Plan – A four-person team was formed, hiring for curiosity, with pilots like the PowerPoint generator and workflow automations.
“The biggest thing we looked for was curiosity… we’ve got two graduates that have both been vital members of our team.”
Track – Adoption measured through the Fellows Program and faculty pilots.
“We’re going to have this cohort of staff and students… and we’re just going to go around and start to solve some of these longstanding pain points.”
Reflect – Leaders emphasized applying current tools instead of chasing new ones.
“Even if nothing changed from today, you’ve got 10 years’ worth of work to do.”
Metrics and Outcomes
The Compass builds in measurable signals at every stage:
Screen: Options documented, risks logged.
Score: Evaluations using rubrics for cost, mission alignment, and equity.
Select: Leadership endorsement and decision records.
Plan: Pilots identified, owners assigned, timelines set.
Track: Usage metrics (active users, staff participation), impact (hours saved, workflows improved), cultural signals like enthusiasm.

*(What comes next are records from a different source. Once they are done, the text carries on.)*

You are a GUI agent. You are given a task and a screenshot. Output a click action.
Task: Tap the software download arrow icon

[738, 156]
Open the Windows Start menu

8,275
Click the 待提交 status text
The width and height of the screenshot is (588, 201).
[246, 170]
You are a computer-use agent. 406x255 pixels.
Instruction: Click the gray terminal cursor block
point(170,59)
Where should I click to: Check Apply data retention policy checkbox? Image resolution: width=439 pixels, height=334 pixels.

Reflect: Lessons captured, policies updated, roadmap refreshed.
At Vanderbilt, outcomes included:
Lower costs via per-token pricing.
Over 180 staff applicants signaling broad engagement.
Faculty integrating AI into teaching and research.

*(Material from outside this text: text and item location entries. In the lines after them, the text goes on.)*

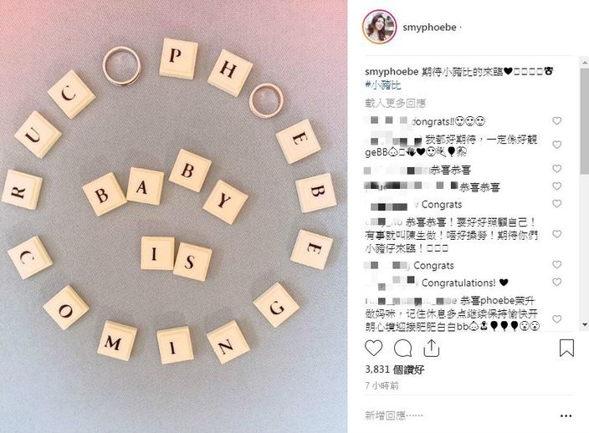Load more comments with 載入更多回應
The width and height of the screenshot is (589, 433).
point(395,103)
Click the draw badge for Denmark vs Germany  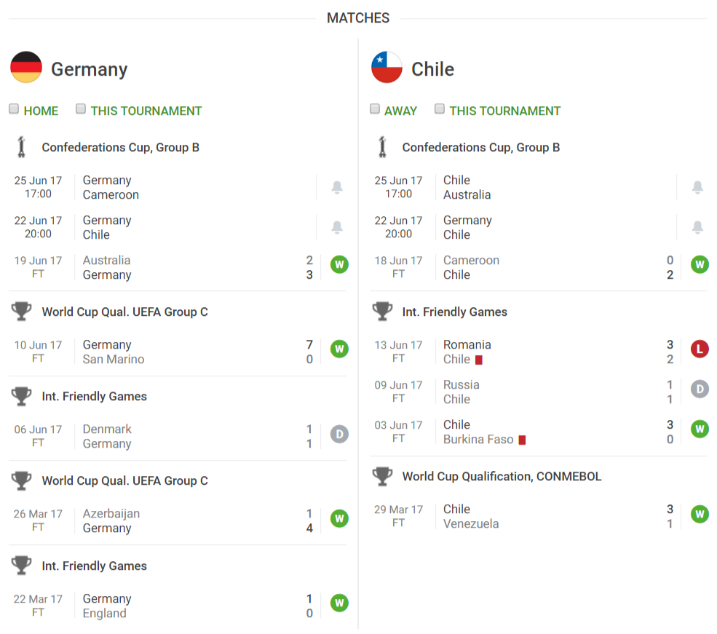pyautogui.click(x=339, y=434)
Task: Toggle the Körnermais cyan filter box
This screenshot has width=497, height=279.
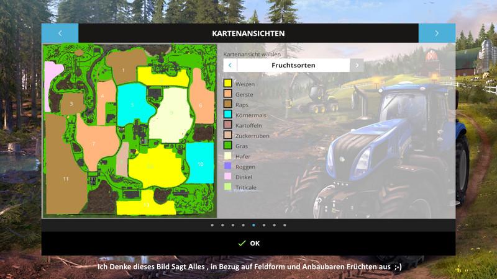Action: pyautogui.click(x=228, y=114)
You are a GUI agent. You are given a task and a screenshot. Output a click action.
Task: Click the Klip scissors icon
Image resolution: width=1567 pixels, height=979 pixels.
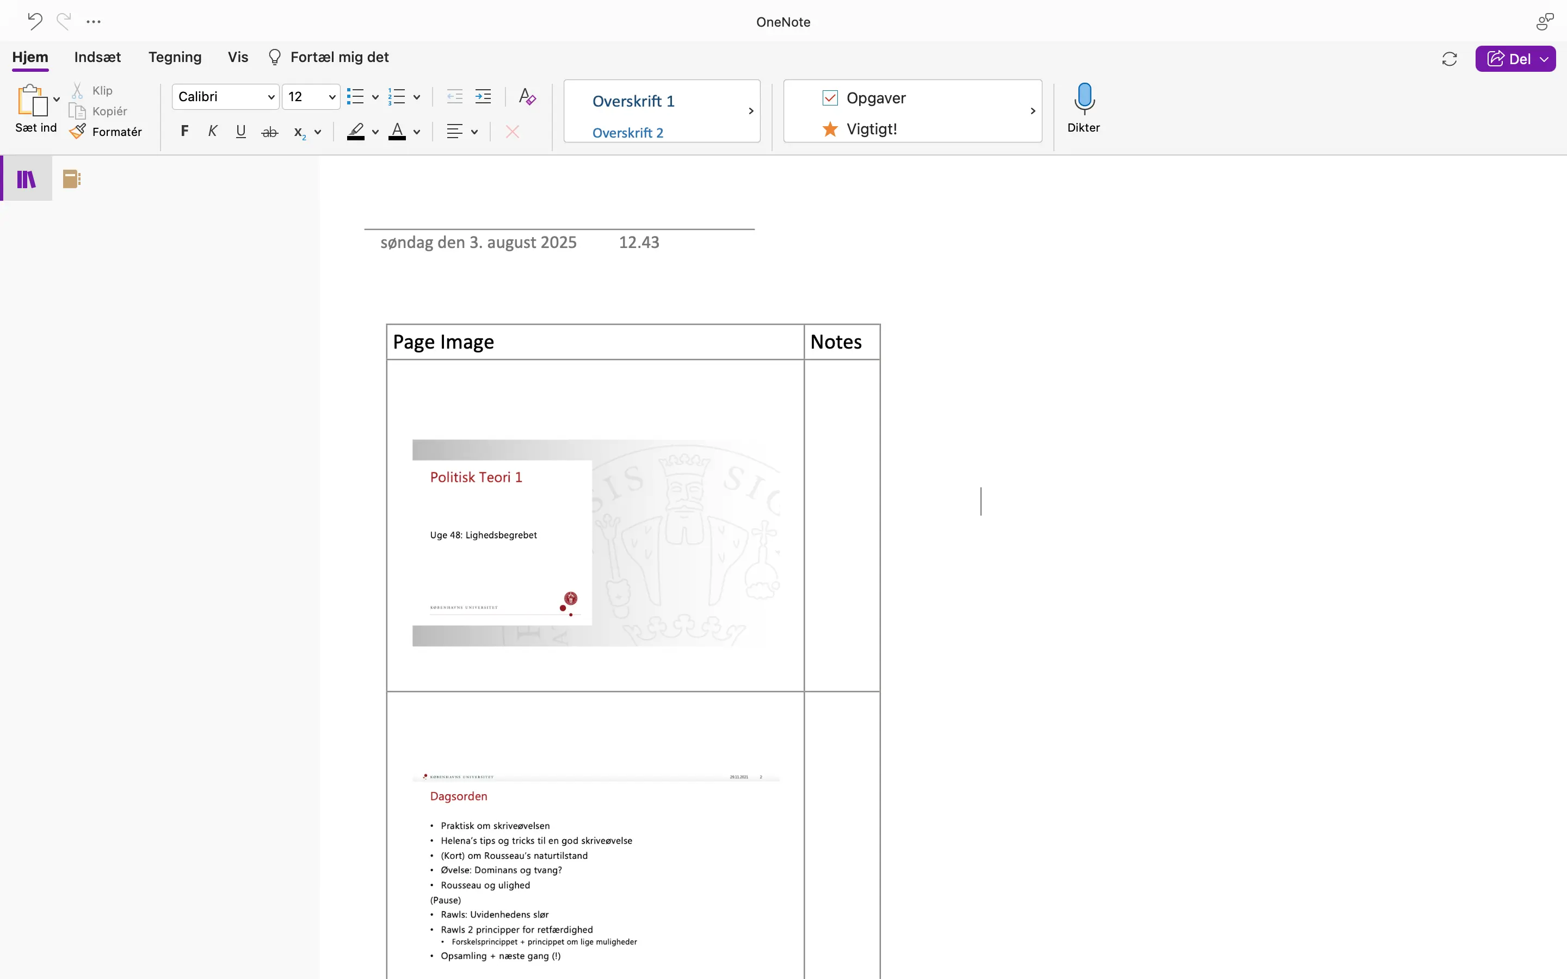point(78,89)
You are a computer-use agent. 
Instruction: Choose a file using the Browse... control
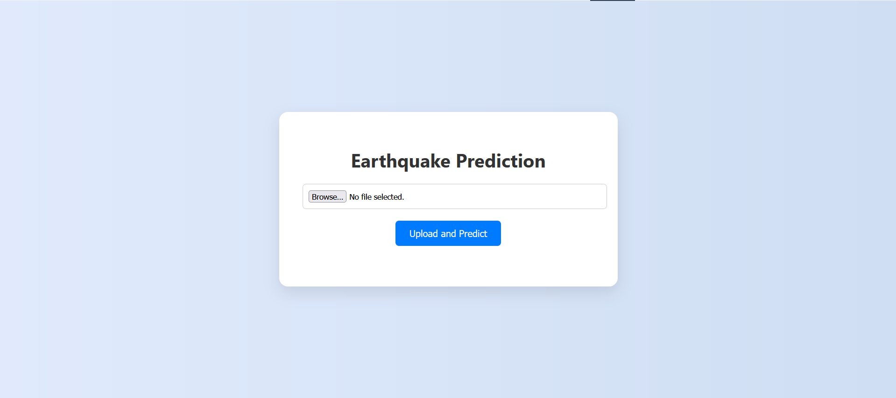[327, 197]
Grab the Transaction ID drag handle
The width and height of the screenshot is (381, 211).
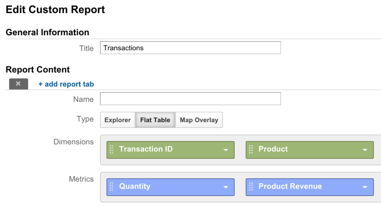click(112, 149)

Concrete productivity gains, like automated PowerPoint decks and daily email/calendar digests.
Rubrics and Tools
The Compass provides structured rubrics so campuses can evaluate initiatives systematically:
AI-Vision Alignment Rubric – checks if use cases support institutional mission.
Risk Scoring Rubric – rates proposals for compliance, privacy, and bias.
Adoption Scorecard – measures pilot success against usage, satisfaction, and outcomes.
Reflection Rubric – ensures each cycle of learning is documented and shared.
Vanderbilt applied these principles in practice:
Scoring internal build versus vendor licensing.
Tracking adoption through Fellows Program participation.
Documenting leadership legitimacy through Chancellor endorsement.
Closing Insight
Vanderbilt’s AI Playbook shows how institutions can combine structure and process to lead responsibly:
The Eight Pillars (CAF) define what to build: mission, principles, governance, readiness, engagement, roles, and operations.
The Compass defines how to act and measure: six steps supported by metrics, outcomes, and rubrics.
Amplify provides the evidence: a homegrown platform that delivered cost savings, strong governance, and broad engagement.
For higher education leaders, the message is clear: AI adoption succeeds when anchored in mission, governed with transparency, measured with rubrics, and advanced through iterative reflection.